* **INSTRUCTIONS FOR THE TASK**: Return, word for word, the lines starting at the line that contains "Identify the location of react-hint: Press" and ending at the line that contains "The image size is (642, 529).".

Dataset entries
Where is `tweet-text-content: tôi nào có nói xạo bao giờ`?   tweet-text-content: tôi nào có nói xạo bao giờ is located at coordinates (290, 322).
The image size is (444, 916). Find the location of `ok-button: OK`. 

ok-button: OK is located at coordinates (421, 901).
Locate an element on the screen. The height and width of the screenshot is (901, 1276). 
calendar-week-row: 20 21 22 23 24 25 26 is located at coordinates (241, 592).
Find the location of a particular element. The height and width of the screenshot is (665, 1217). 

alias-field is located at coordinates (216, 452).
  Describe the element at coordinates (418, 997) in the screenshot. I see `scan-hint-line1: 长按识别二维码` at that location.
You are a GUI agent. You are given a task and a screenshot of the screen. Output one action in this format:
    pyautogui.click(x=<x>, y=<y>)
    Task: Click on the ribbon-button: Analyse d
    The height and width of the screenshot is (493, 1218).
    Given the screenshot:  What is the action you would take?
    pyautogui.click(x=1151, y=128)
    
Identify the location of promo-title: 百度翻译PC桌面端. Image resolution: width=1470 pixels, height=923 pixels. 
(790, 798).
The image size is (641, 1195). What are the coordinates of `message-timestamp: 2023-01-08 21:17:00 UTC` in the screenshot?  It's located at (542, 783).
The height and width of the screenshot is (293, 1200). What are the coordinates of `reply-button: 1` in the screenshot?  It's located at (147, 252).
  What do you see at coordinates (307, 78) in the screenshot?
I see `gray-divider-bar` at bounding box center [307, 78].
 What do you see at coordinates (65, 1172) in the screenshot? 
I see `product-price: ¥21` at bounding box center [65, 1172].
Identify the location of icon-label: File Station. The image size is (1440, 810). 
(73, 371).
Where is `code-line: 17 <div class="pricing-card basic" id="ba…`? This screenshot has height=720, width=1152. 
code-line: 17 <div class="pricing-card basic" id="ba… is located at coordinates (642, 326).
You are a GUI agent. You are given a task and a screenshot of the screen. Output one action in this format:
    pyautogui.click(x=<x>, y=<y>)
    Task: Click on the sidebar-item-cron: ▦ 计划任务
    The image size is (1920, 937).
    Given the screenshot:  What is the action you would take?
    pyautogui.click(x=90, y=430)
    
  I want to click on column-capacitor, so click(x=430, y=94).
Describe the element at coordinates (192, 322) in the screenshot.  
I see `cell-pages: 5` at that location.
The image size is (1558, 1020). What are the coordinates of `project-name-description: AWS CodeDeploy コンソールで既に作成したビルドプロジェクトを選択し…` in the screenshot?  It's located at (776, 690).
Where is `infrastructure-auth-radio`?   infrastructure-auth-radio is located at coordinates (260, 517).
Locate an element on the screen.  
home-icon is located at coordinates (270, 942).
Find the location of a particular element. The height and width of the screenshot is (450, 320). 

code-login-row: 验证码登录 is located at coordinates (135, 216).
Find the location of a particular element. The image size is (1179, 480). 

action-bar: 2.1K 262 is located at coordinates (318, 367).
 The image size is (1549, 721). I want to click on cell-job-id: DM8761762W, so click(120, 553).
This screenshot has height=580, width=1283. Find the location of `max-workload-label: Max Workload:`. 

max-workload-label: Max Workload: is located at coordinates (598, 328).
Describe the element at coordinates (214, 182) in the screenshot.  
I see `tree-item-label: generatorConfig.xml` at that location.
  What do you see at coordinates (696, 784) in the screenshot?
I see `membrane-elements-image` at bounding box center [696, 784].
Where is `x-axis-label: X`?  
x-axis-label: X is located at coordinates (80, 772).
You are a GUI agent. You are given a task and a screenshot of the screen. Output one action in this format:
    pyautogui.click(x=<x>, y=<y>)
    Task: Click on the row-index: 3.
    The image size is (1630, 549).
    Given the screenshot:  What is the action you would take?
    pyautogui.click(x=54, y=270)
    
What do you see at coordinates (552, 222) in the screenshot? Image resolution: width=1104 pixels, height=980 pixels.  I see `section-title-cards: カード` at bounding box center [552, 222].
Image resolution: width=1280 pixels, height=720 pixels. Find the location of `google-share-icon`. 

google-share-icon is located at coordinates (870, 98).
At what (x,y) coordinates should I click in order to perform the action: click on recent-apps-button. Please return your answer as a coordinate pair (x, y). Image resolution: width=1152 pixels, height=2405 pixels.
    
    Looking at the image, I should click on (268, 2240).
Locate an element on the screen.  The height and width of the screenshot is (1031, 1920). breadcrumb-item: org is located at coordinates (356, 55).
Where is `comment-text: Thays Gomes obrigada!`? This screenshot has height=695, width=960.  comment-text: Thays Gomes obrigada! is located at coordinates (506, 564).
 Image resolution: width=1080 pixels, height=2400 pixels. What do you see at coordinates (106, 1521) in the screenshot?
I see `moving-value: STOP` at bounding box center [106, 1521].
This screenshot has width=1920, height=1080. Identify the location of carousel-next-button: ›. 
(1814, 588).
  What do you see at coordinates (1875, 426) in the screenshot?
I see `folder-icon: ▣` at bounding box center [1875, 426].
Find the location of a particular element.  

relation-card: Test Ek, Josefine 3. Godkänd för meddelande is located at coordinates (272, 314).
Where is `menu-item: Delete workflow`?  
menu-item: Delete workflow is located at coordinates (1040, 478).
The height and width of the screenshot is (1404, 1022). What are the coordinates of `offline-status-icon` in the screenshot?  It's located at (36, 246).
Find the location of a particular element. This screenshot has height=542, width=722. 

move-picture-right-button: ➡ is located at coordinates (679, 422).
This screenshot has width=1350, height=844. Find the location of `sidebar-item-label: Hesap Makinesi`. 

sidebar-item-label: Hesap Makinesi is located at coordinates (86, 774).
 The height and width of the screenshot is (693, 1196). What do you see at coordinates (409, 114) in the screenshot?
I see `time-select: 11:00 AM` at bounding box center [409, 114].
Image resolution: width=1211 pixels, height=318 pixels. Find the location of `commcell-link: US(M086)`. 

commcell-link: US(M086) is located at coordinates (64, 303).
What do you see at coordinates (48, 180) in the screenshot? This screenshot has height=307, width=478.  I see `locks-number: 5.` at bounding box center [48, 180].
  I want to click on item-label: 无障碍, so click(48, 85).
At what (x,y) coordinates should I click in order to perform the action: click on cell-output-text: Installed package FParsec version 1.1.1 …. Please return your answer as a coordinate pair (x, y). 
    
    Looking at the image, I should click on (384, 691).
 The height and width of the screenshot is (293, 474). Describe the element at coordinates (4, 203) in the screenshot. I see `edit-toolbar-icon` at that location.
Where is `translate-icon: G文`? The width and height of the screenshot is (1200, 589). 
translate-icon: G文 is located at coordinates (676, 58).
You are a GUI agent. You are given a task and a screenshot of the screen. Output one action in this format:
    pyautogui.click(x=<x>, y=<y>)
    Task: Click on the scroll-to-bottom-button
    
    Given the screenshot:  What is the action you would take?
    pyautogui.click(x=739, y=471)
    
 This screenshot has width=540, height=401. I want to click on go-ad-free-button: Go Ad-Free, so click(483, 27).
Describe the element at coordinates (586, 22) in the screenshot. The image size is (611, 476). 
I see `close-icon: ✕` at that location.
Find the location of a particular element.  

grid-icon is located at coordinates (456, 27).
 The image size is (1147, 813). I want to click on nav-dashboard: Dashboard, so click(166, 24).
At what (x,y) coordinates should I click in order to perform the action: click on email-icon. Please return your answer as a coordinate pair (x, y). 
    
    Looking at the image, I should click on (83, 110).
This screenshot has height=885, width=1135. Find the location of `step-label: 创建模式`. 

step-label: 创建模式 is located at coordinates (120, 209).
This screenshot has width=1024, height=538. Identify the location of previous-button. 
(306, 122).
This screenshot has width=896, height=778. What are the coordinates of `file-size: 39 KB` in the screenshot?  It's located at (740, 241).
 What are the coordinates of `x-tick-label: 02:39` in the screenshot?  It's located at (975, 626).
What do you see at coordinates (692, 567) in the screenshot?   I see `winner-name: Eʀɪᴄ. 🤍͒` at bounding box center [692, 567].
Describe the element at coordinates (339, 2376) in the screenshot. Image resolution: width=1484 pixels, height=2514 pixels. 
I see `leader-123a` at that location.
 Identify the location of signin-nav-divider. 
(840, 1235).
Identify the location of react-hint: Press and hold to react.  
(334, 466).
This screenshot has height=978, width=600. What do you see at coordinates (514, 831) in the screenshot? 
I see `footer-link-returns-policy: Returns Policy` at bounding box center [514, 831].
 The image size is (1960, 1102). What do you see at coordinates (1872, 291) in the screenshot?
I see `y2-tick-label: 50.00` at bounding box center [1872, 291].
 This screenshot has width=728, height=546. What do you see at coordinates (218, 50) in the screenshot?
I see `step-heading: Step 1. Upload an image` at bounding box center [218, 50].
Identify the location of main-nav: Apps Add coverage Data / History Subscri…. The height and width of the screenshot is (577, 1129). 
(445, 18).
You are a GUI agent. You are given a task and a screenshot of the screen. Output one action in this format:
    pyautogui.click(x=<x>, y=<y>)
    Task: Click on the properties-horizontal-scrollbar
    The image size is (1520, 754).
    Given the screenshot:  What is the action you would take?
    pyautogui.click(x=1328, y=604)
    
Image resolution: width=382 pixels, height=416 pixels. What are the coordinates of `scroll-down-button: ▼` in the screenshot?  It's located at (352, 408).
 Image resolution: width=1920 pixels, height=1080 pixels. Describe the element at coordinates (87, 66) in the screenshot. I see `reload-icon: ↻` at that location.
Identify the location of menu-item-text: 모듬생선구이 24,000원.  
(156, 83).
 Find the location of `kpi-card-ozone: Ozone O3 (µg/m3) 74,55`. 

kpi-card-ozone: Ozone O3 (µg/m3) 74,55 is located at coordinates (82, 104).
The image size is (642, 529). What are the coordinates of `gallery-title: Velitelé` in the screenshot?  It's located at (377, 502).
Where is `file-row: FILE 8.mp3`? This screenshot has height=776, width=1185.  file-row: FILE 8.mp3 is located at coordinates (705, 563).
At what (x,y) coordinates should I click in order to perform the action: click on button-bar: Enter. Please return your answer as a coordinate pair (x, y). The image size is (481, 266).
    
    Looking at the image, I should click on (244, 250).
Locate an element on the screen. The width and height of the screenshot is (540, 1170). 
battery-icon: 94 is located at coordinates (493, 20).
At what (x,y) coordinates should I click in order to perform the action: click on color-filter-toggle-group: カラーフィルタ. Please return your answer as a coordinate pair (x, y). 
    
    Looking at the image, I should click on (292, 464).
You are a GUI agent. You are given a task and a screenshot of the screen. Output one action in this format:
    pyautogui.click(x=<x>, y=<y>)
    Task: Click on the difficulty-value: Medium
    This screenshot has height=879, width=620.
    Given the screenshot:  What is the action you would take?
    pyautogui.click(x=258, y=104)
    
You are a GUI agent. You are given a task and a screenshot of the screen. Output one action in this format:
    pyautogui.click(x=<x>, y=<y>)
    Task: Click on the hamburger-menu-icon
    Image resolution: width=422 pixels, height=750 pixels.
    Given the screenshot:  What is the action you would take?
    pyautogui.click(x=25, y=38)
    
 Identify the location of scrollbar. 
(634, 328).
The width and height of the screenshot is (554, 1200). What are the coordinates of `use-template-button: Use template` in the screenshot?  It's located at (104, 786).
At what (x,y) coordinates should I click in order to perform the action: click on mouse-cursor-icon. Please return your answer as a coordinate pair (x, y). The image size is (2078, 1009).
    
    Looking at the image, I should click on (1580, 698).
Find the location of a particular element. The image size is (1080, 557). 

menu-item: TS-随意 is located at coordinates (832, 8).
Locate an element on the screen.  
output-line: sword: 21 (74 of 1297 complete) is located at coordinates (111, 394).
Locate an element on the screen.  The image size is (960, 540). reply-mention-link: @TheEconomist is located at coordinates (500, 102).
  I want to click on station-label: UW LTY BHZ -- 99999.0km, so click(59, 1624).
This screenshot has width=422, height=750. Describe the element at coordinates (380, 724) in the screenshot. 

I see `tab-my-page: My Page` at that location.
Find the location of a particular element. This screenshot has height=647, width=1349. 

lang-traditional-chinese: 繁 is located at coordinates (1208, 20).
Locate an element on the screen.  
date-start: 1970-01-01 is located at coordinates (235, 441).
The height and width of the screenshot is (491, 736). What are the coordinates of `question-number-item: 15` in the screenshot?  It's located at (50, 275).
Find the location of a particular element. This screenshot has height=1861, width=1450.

* **WRITTEN SOLUTION**:
Identify the location of react-hint: Press and hold to react.  
(334, 466).
This screenshot has height=978, width=600. What do you see at coordinates (514, 831) in the screenshot? 
I see `footer-link-returns-policy: Returns Policy` at bounding box center [514, 831].
 The image size is (1960, 1102). What do you see at coordinates (1872, 291) in the screenshot?
I see `y2-tick-label: 50.00` at bounding box center [1872, 291].
 This screenshot has width=728, height=546. What do you see at coordinates (218, 50) in the screenshot?
I see `step-heading: Step 1. Upload an image` at bounding box center [218, 50].
Identify the location of main-nav: Apps Add coverage Data / History Subscri…. The height and width of the screenshot is (577, 1129). 
(445, 18).
You are a GUI agent. You are given a task and a screenshot of the screen. Output one action in this format:
    pyautogui.click(x=<x>, y=<y>)
    Task: Click on the properties-horizontal-scrollbar
    The image size is (1520, 754).
    Given the screenshot:  What is the action you would take?
    pyautogui.click(x=1328, y=604)
    
Image resolution: width=382 pixels, height=416 pixels. What are the coordinates of `scroll-down-button: ▼` in the screenshot?  It's located at (352, 408).
 Image resolution: width=1920 pixels, height=1080 pixels. Describe the element at coordinates (87, 66) in the screenshot. I see `reload-icon: ↻` at that location.
Identify the location of menu-item-text: 모듬생선구이 24,000원.  
(156, 83).
 Find the location of `kpi-card-ozone: Ozone O3 (µg/m3) 74,55`. 

kpi-card-ozone: Ozone O3 (µg/m3) 74,55 is located at coordinates (82, 104).
The image size is (642, 529). What are the coordinates of `gallery-title: Velitelé` in the screenshot?  It's located at (377, 502).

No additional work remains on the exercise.